Do you really want to be an expert? Or, do you just want to have some fun?

Carrie Knowles
Practice should be fun, not just a road to perfection.
Source: Carrie Knowles

My office is on a one-block street in downtown Raleigh. It’s a quiet street with four office buildings on the south side of the street and two residences on the north. For the most part, it’s a quiet and tucked away location.

For the most part. But, every day of the week without fail, someone at the corner residence begins to practice the drums at 3 pm, charging relentlessly through various drum rolls, rim shots, thumps and bumps until 4:30 pm. Without fail.

Windows closed. Doors locked. Curtains drawn. We hear it.

Malcolm Gladwell, in his book, Outliers: The Story of Success, contends that 10,000 hours of practice can turn anyone into an expert.

Let’s do the math. If my drummer practices 1.5 hours a day, 7 days a week, taking off 21 days a year for his birthday, vacations and holidays, he would put in 417.5 hours of practice a year.

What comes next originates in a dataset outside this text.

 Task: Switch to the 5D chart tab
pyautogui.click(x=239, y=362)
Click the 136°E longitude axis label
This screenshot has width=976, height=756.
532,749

At this rate, it would take him approximately 24 years to reach Gladwell’s suggested 10,000 hours to become an expert percussionist. Which is a good argument to start practicing when you are young. Very young...like say three years old young.

But, what if being an expert at playing the drums, or becoming an expert at anything, is overrated? What if there’s more to life than becoming an expert?

How many hours would it take to get to a perfect double stroke roll? How many hours to become a competent musician?

Or, how many hours will get you to the edge of believing you sound good? Good enough to call up a few friends and form a garage band?

Back to my quiet street. If my office were on a busy downtown thoroughfare rather than a hidden one block street, the drummer’s practice sessions would easily be drowned out by the cars, buses, garbage trucks and people walking by. No one would notice.

But, on my quiet block, he or she is heard and, yes, judged by those who listen to him/her day after day stumble through a drum roll and clip rather than hit a good solid rim shot.

There are days when the drumming is just good enough to become part of the background music of working in a downtown office. And, others, when the practice sessions totter on the edge of awful and people in the building complain to each other about the noise, but no one has ever gone so far as to walk across the street and begged the drummer to stop.

Truth: the drummer has good and bad days, but the practicing never stops. The drummer never gives up.

I have come to appreciate the persistence of the drummer. I have no idea if he or she has ever considered the possibility of becoming an expert or going professional, or if they are working to achieve a flawless smooth drum roll or even hold out hopes of some day being asked to join a band. But, it is clear that there is something very satisfying about the process because the drummer continues to practice, good day or bad, for an hour and a half every

day.

Lately there are times where the practicing feels more purposeful, sometimes even playful. When this happens, I like to believe the drummer is less concerned with becoming an expert than with having a little fun. In short, I’ve come to believe he practices every day because he enjoys playing the drums.

And, for that reason, I’ve come to look forward and listen to these practice sessions. They keep my head clear about my own life goals.

Perfection pales in comparison to the joy of trying...over and over again, to get better.